## Given problem
Can you copy out the lines again, beginning at the line that contains "This screenshot has width=789, height=778." and stopping after the line that contains "pyautogui.click(x=22, y=124)"?

-- Start of Dataset content --

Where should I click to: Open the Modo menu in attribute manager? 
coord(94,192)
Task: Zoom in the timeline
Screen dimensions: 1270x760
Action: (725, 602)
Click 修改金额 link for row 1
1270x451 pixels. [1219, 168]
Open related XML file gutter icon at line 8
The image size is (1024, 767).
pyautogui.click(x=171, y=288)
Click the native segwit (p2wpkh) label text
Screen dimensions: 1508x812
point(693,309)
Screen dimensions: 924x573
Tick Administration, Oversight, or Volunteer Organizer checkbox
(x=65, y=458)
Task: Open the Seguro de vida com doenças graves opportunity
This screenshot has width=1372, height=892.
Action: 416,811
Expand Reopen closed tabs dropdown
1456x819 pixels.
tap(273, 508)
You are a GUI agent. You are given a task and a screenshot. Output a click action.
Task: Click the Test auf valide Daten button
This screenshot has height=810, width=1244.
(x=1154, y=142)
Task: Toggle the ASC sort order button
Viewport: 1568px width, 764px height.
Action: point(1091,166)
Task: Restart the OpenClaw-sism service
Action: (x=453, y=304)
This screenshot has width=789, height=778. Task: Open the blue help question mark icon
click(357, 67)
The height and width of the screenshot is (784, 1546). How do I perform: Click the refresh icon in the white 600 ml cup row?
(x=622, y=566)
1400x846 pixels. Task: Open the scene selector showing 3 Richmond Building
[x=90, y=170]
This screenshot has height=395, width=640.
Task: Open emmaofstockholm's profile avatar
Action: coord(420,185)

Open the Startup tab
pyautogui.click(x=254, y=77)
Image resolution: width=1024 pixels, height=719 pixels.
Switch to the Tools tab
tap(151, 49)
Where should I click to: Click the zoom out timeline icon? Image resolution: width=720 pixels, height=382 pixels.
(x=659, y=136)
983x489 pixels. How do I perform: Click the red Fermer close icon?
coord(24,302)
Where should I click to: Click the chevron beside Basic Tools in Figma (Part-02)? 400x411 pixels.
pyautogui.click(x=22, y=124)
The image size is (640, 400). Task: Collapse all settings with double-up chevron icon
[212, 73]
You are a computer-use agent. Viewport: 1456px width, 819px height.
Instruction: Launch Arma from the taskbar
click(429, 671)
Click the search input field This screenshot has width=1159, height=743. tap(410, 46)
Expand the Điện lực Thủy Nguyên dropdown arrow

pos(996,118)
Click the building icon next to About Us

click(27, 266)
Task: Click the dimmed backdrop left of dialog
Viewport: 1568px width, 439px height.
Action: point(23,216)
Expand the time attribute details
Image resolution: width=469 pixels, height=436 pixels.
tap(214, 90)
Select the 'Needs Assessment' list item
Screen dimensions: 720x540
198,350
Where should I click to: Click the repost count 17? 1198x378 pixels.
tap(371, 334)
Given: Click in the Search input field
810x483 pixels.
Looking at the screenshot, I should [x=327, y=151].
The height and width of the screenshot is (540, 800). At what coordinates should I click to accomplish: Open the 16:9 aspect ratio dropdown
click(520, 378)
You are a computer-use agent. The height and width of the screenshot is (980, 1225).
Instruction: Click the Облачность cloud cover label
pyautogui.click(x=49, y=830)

-- End of Dataset content --

## Solved exercise
This screenshot has width=789, height=778. Task: Open the blue help question mark icon
click(357, 67)
The height and width of the screenshot is (784, 1546). How do I perform: Click the refresh icon in the white 600 ml cup row?
(x=622, y=566)
1400x846 pixels. Task: Open the scene selector showing 3 Richmond Building
[x=90, y=170]
This screenshot has height=395, width=640.
Task: Open emmaofstockholm's profile avatar
Action: coord(420,185)

Open the Startup tab
pyautogui.click(x=254, y=77)
Image resolution: width=1024 pixels, height=719 pixels.
Switch to the Tools tab
tap(151, 49)
Where should I click to: Click the zoom out timeline icon? Image resolution: width=720 pixels, height=382 pixels.
(x=659, y=136)
983x489 pixels. How do I perform: Click the red Fermer close icon?
coord(24,302)
Where should I click to: Click the chevron beside Basic Tools in Figma (Part-02)? 400x411 pixels.
pyautogui.click(x=22, y=124)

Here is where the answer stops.